In recent days, there have been reports that the same (presumed Chinese) hackers who stole vast amounts of data from the Office of Personnel Management have also hacked at least United Airlines and American. (Presuming the Chinese attribution is correct — and I believe it — I would be surprised if Chinese hackers hadn’t also tried to hack Delta, given that it has a huge footprint in Asia, including China; if that’s right and Delta managed to withstand the attack, we should find out how and why.)

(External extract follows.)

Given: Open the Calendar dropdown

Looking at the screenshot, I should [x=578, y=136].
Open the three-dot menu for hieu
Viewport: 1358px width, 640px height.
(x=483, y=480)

Those hacks — and the presumption that the Chinese are stealing the data to flesh out their already detailed map of the activities of US intelligence personnel — have led a bunch of Cyber Information Sharing Act supporters (Susan Collins and Barb Mikulski have already voted for it, and Bill Nelson almost surely will, because he loves surveillance) to admit its inadequacy.
In recent months, hackers have infiltrated the U.S. air traffic control system, forced airlines to ground planes and potentially stolen detailed travel records on millions of people.
Yet the industry lacks strict requirements to report these cyber incidents, or even adhere to specific cybersecurity standards.
“There should be a requirement for immediate reporting to the federal government,” Sen. Susan Collins (R-Maine), who chairs the Appropriations subcommittee that oversees the Federal Aviation Administration (FAA), told The Hill.
“We need to address that,” agreed Sen. Bill Nelson (D-Fla.), the top Democrat on the Senate Commerce Committee.
“We need a two-way exchange of information so that when a threat is identified by the private sector, it’s shared with the government, and vice versa,” Collins added. “That’s the only way that we have any hope of stopping further breaches.”
That’s why, Nelson said, the airline industry needs mandatory, immediate reporting requirements.
“All the more reason for a cybersecurity bill,” he said.
But for years, Congress has been unsuccessful in its efforts.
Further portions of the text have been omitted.